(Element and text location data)

-- Start --

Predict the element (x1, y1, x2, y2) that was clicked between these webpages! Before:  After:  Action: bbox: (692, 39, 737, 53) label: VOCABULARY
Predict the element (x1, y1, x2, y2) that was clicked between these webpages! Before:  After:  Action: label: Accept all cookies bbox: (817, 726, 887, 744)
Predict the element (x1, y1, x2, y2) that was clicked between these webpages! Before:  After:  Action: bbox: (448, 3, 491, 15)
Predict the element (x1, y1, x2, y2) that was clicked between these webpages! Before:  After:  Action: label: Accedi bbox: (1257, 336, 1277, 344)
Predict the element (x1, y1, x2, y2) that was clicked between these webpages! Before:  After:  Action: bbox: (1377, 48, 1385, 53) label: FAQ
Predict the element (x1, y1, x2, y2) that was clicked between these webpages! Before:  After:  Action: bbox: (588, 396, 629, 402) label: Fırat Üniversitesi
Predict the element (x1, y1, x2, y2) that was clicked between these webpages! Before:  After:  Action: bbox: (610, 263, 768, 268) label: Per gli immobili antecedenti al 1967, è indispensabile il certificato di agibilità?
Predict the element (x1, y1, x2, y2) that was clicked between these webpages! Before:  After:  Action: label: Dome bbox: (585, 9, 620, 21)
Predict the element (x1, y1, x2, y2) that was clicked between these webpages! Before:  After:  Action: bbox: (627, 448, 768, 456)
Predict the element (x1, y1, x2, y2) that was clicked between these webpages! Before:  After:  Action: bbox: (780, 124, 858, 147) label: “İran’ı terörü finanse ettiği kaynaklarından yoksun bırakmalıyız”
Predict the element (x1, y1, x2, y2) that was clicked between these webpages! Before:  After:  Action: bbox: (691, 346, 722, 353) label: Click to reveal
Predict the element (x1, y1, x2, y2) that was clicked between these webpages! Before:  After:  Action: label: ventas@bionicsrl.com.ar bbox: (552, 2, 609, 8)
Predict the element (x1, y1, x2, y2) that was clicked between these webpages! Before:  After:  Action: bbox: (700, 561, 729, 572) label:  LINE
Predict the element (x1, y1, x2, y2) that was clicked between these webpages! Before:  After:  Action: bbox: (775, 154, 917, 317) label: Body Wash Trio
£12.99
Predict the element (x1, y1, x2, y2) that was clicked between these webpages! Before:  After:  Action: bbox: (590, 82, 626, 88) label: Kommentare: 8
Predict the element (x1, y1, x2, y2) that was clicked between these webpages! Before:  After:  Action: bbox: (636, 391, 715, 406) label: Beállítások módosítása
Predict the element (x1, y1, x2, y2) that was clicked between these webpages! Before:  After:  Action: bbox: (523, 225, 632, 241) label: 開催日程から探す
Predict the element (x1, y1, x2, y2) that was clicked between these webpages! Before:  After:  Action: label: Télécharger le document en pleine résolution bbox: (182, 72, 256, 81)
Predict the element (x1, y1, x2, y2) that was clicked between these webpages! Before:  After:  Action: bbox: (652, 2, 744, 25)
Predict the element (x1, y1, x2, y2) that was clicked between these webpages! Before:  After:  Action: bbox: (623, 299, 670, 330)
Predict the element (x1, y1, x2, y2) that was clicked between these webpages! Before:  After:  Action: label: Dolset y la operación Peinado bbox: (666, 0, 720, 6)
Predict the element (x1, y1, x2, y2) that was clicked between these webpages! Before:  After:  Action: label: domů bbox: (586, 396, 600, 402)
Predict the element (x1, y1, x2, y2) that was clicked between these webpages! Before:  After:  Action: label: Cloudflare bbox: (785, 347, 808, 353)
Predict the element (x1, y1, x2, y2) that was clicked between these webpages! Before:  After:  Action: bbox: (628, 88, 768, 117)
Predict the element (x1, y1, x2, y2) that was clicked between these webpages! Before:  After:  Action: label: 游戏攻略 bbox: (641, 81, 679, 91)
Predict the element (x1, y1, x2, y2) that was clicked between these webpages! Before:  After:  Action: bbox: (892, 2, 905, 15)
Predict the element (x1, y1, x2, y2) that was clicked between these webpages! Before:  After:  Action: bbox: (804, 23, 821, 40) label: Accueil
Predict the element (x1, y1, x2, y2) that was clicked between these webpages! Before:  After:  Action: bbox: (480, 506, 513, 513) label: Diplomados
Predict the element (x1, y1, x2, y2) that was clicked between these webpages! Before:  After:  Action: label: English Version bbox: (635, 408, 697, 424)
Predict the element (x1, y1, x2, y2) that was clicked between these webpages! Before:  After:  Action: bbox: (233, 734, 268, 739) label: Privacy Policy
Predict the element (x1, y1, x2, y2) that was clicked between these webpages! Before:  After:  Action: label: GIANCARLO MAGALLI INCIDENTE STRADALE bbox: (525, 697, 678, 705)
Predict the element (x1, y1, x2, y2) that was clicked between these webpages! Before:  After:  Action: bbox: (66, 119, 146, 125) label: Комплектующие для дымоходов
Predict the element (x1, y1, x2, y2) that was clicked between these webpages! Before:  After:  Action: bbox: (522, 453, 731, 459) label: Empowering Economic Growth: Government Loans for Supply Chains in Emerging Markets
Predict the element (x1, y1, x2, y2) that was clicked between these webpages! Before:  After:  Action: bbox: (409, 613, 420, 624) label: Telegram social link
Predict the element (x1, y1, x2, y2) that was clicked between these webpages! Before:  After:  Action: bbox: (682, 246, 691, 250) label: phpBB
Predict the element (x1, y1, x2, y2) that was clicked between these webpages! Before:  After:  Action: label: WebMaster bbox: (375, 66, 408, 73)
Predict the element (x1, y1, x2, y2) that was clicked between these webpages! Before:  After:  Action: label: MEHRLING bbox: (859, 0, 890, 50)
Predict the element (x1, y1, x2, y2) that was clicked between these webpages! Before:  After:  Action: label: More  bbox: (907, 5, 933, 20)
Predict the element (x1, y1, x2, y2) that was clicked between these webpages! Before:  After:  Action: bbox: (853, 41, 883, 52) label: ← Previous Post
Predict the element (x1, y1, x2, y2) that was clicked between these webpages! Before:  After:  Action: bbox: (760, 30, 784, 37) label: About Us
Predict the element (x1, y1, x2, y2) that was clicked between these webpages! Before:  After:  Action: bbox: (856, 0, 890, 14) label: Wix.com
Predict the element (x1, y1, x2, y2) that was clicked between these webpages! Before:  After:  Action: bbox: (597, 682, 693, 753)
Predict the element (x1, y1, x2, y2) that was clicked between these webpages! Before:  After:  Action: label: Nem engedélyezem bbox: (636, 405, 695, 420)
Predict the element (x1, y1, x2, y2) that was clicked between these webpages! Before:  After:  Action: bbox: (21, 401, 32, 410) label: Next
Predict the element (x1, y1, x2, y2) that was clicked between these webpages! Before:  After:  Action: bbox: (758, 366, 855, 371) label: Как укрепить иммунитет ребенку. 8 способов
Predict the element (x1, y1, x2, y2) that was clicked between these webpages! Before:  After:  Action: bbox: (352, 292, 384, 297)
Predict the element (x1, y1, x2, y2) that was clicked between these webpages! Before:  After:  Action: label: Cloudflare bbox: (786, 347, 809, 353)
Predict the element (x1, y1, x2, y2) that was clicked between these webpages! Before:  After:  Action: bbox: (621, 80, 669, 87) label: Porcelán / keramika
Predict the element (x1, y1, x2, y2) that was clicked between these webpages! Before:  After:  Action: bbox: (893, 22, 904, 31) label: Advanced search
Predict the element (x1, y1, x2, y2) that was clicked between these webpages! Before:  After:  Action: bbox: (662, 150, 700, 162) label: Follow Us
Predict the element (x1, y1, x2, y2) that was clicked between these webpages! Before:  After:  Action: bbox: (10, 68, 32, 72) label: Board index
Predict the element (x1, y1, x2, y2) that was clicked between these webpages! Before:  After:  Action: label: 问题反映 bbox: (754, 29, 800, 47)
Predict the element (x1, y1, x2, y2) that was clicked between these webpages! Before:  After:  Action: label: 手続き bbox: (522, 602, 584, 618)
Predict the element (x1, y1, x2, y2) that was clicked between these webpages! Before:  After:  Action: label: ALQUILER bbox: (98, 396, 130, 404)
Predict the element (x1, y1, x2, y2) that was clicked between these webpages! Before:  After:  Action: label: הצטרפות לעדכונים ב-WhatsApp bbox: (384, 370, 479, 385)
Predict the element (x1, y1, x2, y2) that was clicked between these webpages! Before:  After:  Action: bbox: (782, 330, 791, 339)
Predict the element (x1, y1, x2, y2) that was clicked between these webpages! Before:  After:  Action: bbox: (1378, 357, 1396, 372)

-- End --

• _Task details_: Present everything from the start of the material down to the line containing "3, 491, 15)", both ends included, as a numbered list with blank lines omitted.

• _Task answer_:
1. Predict the element (x1, y1, x2, y2) that was clicked between these webpages! Before:  After:  Action: bbox: (692, 39, 737, 53) label: VOCABULARY
2. Predict the element (x1, y1, x2, y2) that was clicked between these webpages! Before:  After:  Action: label: Accept all cookies bbox: (817, 726, 887, 744)
3. Predict the element (x1, y1, x2, y2) that was clicked between these webpages! Before:  After:  Action: bbox: (448, 3, 491, 15)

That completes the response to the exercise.